=== Input material ===

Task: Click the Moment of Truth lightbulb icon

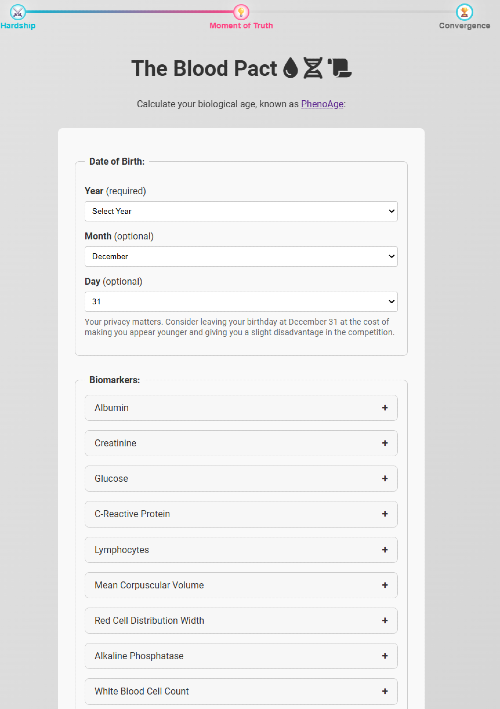Action: tap(241, 12)
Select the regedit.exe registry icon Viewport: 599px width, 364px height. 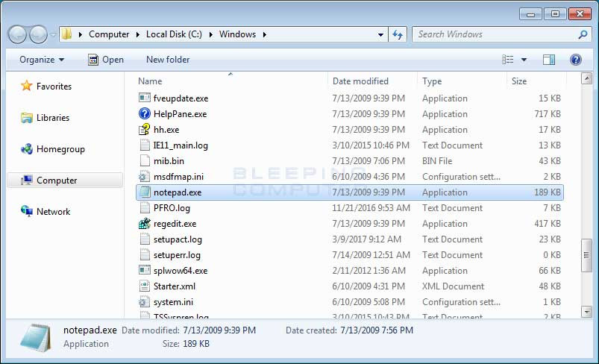click(145, 224)
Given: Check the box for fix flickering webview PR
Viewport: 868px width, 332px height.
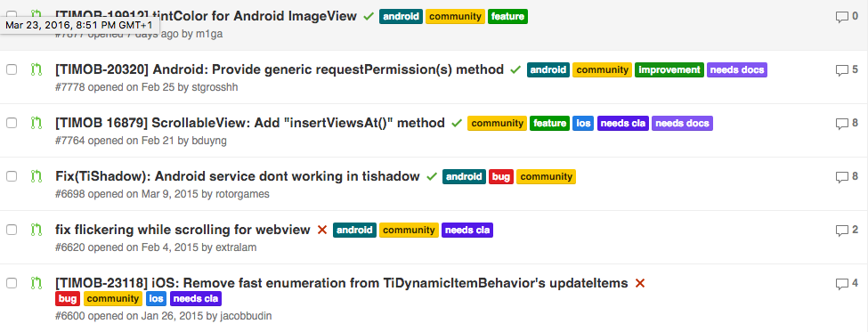Looking at the screenshot, I should 12,229.
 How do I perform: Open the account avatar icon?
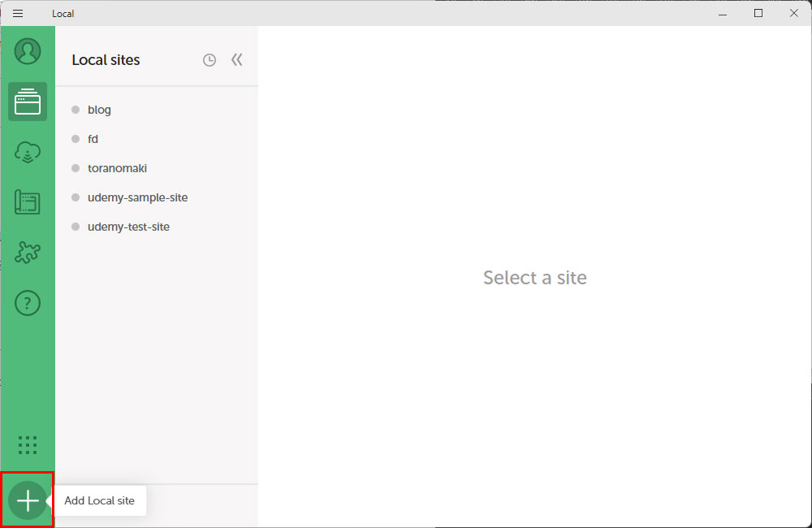pyautogui.click(x=28, y=51)
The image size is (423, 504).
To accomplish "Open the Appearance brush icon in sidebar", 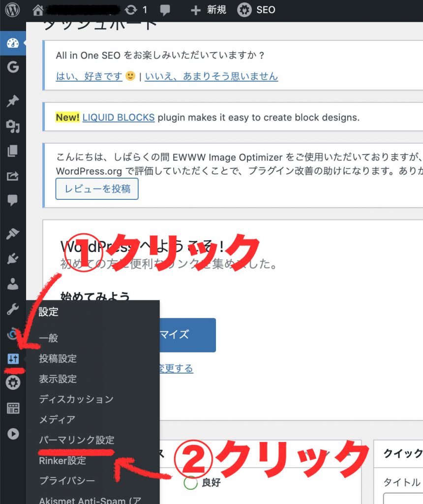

===

Task to carry out :: Nothing but the lines from the one containing "Given: Check the" through the final line of the entries above should be given again, each exactly as written; omit the pictures.

Reply ::
Given: Check the box for fix flickering webview PR
Viewport: 868px width, 332px height.
Looking at the screenshot, I should 12,229.
 How do I perform: Open the account avatar icon?
pyautogui.click(x=28, y=51)
The image size is (423, 504).
To accomplish "Open the Appearance brush icon in sidebar", 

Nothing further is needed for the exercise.